Copy out the records verbatim, from the line with "The image size is (991, 557)." to the line with "Looking at the screenshot, I should pos(583,248).", including both of those lines.
______________________________
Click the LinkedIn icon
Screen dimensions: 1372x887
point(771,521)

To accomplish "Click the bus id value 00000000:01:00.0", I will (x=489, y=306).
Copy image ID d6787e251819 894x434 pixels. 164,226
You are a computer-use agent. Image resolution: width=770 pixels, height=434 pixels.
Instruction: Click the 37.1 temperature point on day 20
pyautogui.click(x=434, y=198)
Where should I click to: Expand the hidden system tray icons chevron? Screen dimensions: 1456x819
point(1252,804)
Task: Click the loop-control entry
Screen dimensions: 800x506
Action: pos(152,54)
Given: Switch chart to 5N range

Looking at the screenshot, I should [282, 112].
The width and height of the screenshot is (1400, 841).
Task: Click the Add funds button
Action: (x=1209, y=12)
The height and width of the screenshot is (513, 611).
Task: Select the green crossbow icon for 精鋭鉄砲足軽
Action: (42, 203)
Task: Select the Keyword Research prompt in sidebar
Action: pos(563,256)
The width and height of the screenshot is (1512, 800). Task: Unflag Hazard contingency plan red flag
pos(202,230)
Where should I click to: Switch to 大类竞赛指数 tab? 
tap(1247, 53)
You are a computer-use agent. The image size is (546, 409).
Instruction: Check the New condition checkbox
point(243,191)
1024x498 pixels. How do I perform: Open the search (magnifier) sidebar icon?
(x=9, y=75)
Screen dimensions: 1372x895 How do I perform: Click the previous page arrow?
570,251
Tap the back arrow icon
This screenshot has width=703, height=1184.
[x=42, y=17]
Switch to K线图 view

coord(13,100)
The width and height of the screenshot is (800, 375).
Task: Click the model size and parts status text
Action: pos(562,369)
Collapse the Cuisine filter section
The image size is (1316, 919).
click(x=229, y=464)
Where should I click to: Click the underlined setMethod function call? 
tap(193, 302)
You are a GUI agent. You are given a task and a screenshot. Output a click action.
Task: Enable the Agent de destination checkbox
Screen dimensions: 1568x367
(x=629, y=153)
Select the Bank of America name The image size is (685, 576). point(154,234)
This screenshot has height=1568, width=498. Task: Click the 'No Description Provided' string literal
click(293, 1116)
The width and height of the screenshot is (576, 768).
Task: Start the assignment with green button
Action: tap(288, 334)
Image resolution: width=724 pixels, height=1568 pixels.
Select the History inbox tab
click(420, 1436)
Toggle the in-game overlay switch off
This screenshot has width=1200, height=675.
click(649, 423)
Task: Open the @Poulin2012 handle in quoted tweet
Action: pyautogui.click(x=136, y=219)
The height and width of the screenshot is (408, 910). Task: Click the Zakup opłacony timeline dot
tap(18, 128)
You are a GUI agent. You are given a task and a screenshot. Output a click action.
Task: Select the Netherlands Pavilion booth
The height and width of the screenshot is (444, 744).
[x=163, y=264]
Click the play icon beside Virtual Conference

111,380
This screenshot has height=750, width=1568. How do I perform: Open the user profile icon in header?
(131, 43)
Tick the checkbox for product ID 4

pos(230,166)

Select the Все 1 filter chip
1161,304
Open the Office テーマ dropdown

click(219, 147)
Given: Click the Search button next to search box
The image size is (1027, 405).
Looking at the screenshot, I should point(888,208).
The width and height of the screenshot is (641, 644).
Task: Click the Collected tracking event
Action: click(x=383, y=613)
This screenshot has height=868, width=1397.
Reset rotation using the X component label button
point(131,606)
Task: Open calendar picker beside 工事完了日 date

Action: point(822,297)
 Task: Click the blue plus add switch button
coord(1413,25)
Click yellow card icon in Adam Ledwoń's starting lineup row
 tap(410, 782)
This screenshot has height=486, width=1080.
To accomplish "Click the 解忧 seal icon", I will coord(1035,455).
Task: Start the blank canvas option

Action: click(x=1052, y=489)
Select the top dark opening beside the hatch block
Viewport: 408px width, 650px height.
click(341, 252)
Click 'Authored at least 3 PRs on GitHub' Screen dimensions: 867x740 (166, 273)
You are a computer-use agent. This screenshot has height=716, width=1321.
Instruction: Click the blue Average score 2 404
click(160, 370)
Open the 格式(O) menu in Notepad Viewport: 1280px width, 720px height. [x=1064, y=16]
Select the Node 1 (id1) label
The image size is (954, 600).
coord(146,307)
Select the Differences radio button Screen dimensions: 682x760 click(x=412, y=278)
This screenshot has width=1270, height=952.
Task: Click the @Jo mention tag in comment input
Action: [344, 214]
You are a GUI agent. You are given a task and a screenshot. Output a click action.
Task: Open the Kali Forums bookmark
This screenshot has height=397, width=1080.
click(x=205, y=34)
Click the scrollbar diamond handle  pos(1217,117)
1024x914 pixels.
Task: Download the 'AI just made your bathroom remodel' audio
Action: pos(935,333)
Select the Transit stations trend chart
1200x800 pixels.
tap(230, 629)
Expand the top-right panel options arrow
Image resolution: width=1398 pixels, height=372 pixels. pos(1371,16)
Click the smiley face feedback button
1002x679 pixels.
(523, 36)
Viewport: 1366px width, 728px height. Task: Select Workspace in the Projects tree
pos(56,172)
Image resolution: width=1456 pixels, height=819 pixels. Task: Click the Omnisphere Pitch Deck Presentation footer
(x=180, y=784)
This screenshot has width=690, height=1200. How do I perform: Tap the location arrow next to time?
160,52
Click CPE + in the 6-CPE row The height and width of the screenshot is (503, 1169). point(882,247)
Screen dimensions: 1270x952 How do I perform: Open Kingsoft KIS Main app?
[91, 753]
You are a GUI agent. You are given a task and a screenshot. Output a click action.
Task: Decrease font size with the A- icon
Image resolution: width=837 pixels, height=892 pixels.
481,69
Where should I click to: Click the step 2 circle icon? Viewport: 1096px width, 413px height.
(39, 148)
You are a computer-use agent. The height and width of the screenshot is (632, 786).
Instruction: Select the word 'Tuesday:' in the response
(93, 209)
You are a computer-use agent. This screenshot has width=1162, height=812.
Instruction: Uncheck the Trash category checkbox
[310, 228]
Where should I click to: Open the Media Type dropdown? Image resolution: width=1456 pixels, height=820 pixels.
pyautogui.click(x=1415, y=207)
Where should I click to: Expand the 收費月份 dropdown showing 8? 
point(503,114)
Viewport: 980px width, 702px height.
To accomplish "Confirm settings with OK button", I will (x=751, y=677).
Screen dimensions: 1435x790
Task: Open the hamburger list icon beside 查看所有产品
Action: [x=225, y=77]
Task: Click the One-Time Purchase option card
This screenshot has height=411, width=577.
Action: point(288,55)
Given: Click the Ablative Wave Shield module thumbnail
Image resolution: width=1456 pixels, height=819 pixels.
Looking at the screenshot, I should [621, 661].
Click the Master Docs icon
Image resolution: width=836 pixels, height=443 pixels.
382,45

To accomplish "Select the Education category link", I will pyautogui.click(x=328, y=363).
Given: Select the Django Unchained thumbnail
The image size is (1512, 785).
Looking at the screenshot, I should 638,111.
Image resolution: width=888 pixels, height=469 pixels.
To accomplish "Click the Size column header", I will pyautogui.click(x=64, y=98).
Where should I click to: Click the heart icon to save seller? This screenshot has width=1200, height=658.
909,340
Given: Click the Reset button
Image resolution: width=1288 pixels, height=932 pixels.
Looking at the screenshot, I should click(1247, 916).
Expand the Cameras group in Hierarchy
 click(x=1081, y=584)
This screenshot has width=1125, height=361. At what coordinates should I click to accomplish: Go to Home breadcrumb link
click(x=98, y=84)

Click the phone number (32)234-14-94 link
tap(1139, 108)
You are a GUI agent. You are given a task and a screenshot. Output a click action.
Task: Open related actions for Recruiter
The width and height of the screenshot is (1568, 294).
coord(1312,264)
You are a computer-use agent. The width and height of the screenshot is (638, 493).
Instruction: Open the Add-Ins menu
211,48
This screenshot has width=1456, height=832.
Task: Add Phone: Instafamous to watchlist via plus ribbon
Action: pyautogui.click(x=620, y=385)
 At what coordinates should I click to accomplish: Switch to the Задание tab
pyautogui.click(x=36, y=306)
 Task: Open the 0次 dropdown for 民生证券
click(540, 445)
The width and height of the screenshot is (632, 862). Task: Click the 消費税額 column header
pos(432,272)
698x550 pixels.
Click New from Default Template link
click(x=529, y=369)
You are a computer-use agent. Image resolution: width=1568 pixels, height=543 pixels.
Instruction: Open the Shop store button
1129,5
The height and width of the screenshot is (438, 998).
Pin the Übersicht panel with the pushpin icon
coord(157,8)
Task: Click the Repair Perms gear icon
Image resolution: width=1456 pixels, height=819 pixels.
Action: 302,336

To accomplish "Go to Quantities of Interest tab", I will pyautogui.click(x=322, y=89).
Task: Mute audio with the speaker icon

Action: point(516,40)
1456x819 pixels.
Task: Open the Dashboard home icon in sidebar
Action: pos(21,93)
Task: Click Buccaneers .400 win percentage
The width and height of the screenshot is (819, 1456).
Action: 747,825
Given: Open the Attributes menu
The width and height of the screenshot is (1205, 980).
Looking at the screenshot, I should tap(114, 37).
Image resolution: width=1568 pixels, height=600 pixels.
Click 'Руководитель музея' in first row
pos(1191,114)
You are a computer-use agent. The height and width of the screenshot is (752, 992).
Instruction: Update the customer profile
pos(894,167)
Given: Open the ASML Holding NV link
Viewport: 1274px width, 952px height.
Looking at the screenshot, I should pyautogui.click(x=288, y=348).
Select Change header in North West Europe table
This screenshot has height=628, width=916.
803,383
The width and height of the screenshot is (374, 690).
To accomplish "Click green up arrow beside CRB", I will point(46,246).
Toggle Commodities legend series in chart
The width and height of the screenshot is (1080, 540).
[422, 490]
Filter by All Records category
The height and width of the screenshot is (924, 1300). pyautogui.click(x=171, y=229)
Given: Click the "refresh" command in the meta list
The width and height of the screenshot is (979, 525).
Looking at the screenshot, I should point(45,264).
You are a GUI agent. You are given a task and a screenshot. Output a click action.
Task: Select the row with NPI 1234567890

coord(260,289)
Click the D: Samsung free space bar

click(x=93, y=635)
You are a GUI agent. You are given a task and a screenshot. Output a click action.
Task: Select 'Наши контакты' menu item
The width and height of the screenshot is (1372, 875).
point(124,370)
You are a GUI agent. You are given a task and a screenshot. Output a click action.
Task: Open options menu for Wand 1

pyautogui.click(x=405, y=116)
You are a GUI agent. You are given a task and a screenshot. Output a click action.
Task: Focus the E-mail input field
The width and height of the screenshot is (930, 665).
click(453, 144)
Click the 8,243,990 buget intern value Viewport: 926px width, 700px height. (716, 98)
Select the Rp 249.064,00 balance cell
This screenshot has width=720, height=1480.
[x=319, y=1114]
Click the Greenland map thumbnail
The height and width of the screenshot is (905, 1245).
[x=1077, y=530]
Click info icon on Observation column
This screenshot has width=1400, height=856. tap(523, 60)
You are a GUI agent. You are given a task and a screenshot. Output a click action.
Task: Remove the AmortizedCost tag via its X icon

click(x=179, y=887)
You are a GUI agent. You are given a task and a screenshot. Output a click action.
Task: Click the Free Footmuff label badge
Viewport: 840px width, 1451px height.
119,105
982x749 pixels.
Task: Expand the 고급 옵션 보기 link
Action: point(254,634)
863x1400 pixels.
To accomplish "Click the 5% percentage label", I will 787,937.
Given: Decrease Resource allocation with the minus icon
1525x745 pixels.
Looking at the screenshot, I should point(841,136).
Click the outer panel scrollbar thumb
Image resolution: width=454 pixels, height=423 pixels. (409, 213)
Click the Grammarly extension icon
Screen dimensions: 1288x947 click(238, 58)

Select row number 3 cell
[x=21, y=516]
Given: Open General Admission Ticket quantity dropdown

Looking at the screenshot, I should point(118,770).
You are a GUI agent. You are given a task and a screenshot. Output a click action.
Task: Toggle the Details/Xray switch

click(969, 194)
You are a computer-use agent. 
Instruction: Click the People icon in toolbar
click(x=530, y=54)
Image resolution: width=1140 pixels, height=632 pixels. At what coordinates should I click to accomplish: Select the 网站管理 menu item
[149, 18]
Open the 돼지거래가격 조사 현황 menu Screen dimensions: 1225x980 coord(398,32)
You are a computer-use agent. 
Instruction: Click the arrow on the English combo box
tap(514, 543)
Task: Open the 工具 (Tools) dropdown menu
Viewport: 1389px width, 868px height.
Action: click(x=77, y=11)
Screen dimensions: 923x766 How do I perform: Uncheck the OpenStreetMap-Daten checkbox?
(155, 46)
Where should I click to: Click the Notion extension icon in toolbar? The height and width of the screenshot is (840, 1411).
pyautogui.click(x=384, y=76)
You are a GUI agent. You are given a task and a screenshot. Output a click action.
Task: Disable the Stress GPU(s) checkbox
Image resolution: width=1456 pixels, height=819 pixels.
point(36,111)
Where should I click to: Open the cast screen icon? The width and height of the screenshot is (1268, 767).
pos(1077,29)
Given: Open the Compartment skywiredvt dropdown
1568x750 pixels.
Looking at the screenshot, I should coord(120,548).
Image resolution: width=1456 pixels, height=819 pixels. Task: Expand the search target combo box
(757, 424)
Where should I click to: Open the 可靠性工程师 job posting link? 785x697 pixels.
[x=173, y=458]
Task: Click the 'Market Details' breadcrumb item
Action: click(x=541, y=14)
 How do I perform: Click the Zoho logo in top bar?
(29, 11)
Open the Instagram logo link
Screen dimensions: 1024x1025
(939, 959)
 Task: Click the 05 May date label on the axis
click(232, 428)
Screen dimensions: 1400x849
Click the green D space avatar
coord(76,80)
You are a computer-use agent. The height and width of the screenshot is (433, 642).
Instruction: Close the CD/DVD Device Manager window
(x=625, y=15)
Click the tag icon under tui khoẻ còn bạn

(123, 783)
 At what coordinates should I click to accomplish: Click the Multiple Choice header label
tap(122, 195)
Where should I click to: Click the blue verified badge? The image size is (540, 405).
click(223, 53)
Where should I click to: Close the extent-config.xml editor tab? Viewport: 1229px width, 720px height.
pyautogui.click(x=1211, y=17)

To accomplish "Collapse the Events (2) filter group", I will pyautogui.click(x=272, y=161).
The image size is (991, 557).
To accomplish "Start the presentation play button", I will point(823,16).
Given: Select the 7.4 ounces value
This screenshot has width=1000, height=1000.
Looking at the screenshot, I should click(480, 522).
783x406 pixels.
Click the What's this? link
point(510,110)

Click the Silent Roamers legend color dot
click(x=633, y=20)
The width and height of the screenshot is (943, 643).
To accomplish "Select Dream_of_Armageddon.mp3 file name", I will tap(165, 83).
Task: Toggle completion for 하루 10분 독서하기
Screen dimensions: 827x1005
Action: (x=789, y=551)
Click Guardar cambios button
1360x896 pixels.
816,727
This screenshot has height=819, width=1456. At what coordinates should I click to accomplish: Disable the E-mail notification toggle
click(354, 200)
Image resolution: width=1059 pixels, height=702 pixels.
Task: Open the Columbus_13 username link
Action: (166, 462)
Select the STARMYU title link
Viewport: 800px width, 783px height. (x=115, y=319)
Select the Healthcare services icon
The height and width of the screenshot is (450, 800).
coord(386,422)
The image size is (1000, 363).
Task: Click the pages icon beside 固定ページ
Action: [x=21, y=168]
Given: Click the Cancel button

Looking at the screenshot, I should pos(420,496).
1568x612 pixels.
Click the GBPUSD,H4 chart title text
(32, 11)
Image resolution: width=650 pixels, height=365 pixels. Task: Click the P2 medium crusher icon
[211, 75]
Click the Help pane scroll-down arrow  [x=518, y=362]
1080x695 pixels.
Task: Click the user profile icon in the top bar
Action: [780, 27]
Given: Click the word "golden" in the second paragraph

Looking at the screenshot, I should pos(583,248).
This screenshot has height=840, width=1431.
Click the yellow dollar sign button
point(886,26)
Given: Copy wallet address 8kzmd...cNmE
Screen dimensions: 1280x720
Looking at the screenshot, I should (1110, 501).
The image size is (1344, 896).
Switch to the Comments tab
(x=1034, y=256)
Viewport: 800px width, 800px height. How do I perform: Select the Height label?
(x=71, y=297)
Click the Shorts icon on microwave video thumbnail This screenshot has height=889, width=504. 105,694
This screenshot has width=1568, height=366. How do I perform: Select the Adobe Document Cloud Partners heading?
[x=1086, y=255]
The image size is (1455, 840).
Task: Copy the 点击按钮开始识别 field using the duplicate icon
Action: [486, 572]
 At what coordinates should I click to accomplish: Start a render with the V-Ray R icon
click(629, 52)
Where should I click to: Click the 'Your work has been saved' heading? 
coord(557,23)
______________________________
Written answer:
The image size is (991, 557).
To accomplish "Start the presentation play button", I will point(823,16).
Given: Select the 7.4 ounces value
This screenshot has width=1000, height=1000.
Looking at the screenshot, I should click(480, 522).
783x406 pixels.
Click the What's this? link
point(510,110)

Click the Silent Roamers legend color dot
click(x=633, y=20)
The width and height of the screenshot is (943, 643).
To accomplish "Select Dream_of_Armageddon.mp3 file name", I will tap(165, 83).
Task: Toggle completion for 하루 10분 독서하기
Screen dimensions: 827x1005
Action: (x=789, y=551)
Click Guardar cambios button
1360x896 pixels.
816,727
This screenshot has height=819, width=1456. At what coordinates should I click to accomplish: Disable the E-mail notification toggle
click(354, 200)
Image resolution: width=1059 pixels, height=702 pixels.
Task: Open the Columbus_13 username link
Action: (166, 462)
Select the STARMYU title link
Viewport: 800px width, 783px height. (x=115, y=319)
Select the Healthcare services icon
The height and width of the screenshot is (450, 800).
coord(386,422)
The image size is (1000, 363).
Task: Click the pages icon beside 固定ページ
Action: [x=21, y=168]
Given: Click the Cancel button

Looking at the screenshot, I should pos(420,496).
1568x612 pixels.
Click the GBPUSD,H4 chart title text
(32, 11)
Image resolution: width=650 pixels, height=365 pixels. Task: Click the P2 medium crusher icon
[211, 75]
Click the Help pane scroll-down arrow  [x=518, y=362]
1080x695 pixels.
Task: Click the user profile icon in the top bar
Action: [780, 27]
Given: Click the word "golden" in the second paragraph

Looking at the screenshot, I should pos(583,248).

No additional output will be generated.